Colloquio con la quinta presidente del paese, che non riconosce il voto di ottobre e cerca di coordinare le forze di opposizione al governo di Sogno Georgiano: «Sono attivamente coinvolta nelle manifestazioni perché la società considera che io sia ancora la legittima presidente»
La quinta presidente della Georgia è tranquilla e disponibile. Per rilasciare interviste ha affittato un ufficio dietro un hotel di Tbilisi. Salomé Zourabichvili è in prima linea contro il governo di Sogno georgiano. Da mesi cerca di attirare l’attenzione internazionale sulla sua persona e sulle centinaia di migliaia di manifestanti che in questi 100 giorni sono scesi in piazza per protestare contro l’autoritarismo del partito di Bidzina Ivanishvili e contro il premier Irakli Kobakhidze.
Prima di incontrarla, sono già i membri del suo staff, accoglienti e particolarmente premurosi, a spiegarci le posizioni principali della loro capa: la Russia sta occupando il 20 per cento della Georgia, la popolazione del paese è sempre stata europea e così via. Ancor di più, per far capire meglio con chi stiamo per parlare ci raccontano come Zourabichvili sia la nipote di Niko Nikoladze, storica figura dell’indipendentismo georgiano.
Le proteste e la repressione
A ogni modo Zourabichvili non pensa ai suoi avi ma al presente. Al massimo al recente passato. Non ha riconosciuto l’esito delle elezioni di ottobre e di conseguenza non ritiene legittimo né il parlamento nato da quel voto, né tantomeno la figura di Mikheil Kavelashvili, indicato dall’assemblea come nuovo presidente. «Sono attivamente coinvolta nelle manifestazioni perché la società considera che io sia ancora la legittima presidente», ci spiega.
Ieri, nella centesima notte di protesta, a Tbilisi sono sfilate migliaia di persone. «Ma le proteste non sono organizzate da me, né da partiti politici. Sono molto spontanee. Riflettono la società. E non c’è un unico leader, il che le rende molto più resistenti alle repressioni», continua a dirci Zourabichvili. Le forze di sicurezza, o presunte tali, infatti, hanno usato il pugno duro, aggredendo in più di un’occasione i manifestanti, ma anche i giornalisti ed esponenti politici.
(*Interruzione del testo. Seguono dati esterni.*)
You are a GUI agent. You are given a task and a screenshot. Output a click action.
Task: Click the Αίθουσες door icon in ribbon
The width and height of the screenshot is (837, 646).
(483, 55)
Sono centinaia gli arrestati, spesso malmenati e poi detenuti per qualche giorno. Come Zviad, 34 anni, un lavoro in una multinazionale, che ci racconta il suo arresto a gennaio. Non aveva fatto nulla, era solo in strada a protestare. È rimasto in carcere per 10 giorni, dove per fortuna non ha subito violenze. Ma altri ragazzi non hanno avuto lo stesso trattamento. Molti di loro sono giovani, magari ben istruiti.
Per Zourabichvili «la speranza del partito al governo è di spingerli a lasciare il paese, loro che ne sono la parte più vivace. Sono critici e rompiscatole (“pain in the ass”), il governo invece è contento di accogliere giovani russi, felici di vivere in un’autocrazia un po’ meno autocratica della Russia». Il malcontento verso fasce di emigrati russi è ben presente in Georgia.
Alla repressione nelle strade si accompagna una stretta liberticida delle autorità. «La legislazione è sempre più repressiva, limita la libertà di manifestare e di esprimersi. Dipendenti pubblici vengono licenziati solo per dei post su Facebook», denuncia ancora la politica francese naturalizzata georgiana.
Le proteste quindi vanno avanti. L’obiettivo, nella testa di Zourabichvili, è tornare al voto: «Stiamo entrando nel quinto mese di crisi. Il governo non sta governando. Sta solo reprimendo». «L’unica via pacifica per uscirne sono nuove elezioni. Più aspettiamo, più avanza la crisi economica. Il turismo sta diminuendo, proprio ora che stiamo entrando nella stagione turistica», ci racconta. Il suo sguardo fisso è emblematico della sua risolutezza e riflette le spille sulla sua giacca rosa.
La stoccata all’Ue
Certo, non si può andare avanti solo con le manifestazioni. Le opposizioni e Zourabichvili vorrebbero un maggiore impegno dei paesi europei. «Penso che potrebbero fare di più, anche se siamo stati molto supportati», ammette. Vorrebbe che la Georgia fosse più sotto i riflettori, perché oggetto di una guerra ibrida russa. «Ciò che accade qui dovrebbe interessare tutti per il loro bene», ci spiega riferendosi all’Europa.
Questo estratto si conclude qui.